The effect on some of the agencies for as long as the shutdown remains in place, according to an HHS contingency document:

• Centers for Medicare & Medicaid Services: CMS plans to continue large portions of ACA-related activities, including coordination between Medicaid and the exchanges. “In the short term,” according to HHS, Medicare “will continue largely without disruption during a lapse in appropriations." That means providers will continue to receive reimbursement as they normally would.

However, “fewer recertification and initial surveys for Medicare and Medicaid providers would be completed, putting beneficiaries at risk of quality-of-care deficiencies,” according to HHS.

• CDC: The agency plans to continue public health activities to stymie imminent health threats to U.S. citizens domestically and abroad. But for the duration of the government shutdown, the CDC would be unable to support the annual seasonal influenza program, outbreak detection and linking across state boundaries using genetic and molecular analysis, continuous updating of disease treatment and prevention recommendations (such as HIV,TB, STDs, hepatitis), and technical assistance, analysis and support to state and local partners for infectious disease surveillance.

• Food and Drug Administration: The FDA plans to continue select vital activities, including maintaining critical consumer protection to handle emergencies, high-risk recalls, civil and criminal investigations, import entry review and other critical public health issues.

The agency will be unable to support the majority of its food safety, nutrition and cosmetics activities. It also will have to cease safety activities such as routine establishment inspections, some compliance and enforcement activities, monitoring of imports, notification programs (such as food contact substances, infant formula), and the majority of the laboratory research necessary to inform public health decision-making.

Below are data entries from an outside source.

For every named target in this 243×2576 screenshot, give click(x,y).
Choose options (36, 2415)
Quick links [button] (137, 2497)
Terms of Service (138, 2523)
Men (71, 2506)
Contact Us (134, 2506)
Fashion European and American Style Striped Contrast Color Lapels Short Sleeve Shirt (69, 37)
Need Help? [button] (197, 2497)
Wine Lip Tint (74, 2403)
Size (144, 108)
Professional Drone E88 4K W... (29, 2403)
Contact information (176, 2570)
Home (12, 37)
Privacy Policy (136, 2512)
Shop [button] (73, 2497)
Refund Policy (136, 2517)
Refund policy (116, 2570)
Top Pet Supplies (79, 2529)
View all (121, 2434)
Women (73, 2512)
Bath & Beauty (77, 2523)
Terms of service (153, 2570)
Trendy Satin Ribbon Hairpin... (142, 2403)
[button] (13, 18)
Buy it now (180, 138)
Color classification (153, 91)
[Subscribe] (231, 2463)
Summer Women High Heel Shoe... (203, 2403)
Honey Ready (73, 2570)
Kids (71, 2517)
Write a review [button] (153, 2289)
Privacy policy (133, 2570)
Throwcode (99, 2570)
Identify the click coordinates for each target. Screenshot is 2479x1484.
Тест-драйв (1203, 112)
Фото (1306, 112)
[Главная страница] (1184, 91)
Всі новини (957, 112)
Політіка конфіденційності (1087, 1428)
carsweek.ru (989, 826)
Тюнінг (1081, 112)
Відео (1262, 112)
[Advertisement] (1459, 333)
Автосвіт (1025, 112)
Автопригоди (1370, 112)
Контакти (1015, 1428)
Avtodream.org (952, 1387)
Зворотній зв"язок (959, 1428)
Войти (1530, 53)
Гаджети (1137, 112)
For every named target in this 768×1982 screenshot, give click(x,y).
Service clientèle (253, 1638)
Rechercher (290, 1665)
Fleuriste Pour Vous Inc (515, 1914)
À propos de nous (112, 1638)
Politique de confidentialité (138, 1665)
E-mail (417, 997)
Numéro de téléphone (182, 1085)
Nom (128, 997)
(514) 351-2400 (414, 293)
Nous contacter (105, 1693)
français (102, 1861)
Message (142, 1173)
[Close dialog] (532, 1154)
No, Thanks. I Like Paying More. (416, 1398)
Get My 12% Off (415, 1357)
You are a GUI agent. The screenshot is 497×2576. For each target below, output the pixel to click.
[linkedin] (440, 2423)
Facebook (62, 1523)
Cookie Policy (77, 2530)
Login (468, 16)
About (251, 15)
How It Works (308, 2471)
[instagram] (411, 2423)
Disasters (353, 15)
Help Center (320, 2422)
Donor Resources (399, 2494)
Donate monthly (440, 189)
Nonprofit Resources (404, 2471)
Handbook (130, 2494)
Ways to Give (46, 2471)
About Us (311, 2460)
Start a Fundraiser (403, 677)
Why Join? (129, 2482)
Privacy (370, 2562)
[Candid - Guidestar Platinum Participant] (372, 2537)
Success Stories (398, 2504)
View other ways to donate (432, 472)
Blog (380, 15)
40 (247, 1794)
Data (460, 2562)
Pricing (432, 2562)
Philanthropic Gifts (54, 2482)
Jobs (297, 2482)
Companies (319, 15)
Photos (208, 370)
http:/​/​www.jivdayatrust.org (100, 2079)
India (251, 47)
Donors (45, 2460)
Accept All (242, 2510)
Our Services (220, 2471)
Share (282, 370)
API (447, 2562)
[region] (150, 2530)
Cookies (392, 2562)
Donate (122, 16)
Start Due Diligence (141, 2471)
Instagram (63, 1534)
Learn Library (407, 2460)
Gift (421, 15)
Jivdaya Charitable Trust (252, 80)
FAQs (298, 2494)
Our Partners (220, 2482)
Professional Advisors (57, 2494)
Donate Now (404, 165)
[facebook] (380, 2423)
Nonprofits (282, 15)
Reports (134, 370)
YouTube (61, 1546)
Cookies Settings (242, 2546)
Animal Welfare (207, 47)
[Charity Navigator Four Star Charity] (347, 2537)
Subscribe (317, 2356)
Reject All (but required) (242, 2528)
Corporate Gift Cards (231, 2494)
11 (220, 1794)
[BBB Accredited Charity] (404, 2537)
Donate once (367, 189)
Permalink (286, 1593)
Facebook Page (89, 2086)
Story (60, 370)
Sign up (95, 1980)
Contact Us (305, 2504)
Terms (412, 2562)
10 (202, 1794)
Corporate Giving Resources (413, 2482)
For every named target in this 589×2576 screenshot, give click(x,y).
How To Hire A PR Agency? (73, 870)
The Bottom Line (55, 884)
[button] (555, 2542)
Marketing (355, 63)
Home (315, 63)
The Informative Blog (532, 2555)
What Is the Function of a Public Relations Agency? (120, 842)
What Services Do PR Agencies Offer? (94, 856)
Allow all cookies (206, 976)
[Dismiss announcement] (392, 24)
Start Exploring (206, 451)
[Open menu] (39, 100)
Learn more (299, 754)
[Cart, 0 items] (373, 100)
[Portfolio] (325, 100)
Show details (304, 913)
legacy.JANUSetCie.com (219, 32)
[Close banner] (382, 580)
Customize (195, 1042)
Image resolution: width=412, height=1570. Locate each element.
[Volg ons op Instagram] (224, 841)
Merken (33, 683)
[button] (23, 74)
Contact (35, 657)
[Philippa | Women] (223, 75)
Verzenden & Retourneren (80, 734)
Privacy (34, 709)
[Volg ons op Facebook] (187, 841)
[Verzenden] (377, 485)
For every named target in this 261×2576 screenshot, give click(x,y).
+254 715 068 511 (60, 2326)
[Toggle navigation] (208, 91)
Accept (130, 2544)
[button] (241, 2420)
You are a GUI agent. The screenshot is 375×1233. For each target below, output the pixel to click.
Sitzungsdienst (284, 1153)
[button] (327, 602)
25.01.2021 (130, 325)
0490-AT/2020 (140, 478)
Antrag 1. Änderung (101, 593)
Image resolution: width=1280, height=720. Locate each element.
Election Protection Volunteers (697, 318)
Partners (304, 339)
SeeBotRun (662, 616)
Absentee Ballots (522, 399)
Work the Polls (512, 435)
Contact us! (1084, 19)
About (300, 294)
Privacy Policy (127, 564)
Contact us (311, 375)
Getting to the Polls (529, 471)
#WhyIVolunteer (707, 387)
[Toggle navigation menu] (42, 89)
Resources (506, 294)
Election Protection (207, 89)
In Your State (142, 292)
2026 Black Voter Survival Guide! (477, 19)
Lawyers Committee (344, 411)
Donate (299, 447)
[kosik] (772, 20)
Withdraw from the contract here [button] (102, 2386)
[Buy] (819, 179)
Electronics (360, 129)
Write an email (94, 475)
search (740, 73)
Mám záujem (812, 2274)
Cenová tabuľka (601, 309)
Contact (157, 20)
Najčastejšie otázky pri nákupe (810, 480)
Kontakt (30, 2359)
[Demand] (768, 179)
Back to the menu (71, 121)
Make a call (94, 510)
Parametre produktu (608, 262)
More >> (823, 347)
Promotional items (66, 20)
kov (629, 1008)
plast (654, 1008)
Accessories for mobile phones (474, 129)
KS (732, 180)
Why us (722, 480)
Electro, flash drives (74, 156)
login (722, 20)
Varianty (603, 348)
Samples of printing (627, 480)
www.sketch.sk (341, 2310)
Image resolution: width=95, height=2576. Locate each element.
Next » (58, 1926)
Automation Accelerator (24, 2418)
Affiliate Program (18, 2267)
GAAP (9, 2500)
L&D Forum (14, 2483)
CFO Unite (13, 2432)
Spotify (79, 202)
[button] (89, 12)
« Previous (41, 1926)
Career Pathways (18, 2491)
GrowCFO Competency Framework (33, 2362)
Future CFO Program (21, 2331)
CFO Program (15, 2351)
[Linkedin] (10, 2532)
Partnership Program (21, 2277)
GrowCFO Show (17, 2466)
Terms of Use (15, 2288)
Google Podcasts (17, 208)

• Health Resources and Services Administration: HRSA will continue activities funded through sources other than annual appropriations: community health centers, the National Health Service Corps and the Maternal Infant and Child Health Home Visiting Program. Additionally, HRSA would continue the National Practitioner Databanks and Hansen’s Disease program.

• Substance Abuse and Mental Health Services Administration: SAMHSA will continue programs such as the disaster distress help-line, treatment locator, treatment referral line and suicide prevention lifeline using available grant balances.

• Agency for Healthcare Research and Quality: The agency will be unable to fund new grants and contracts related to health services research initiatives, including research on improving patient safety and reducing healthcare-associated infections.

• National Institutes of Health: The agency will continue patient care for current NIH clinical center patients, minimal support for ongoing protocols, animal care services to protect the health of NIH animals and minimal staff to safeguard NIH facilities and infrastructure. The agency will not admit new patients — unless deemed medically necessary by the NIH director — or initiate new protocols.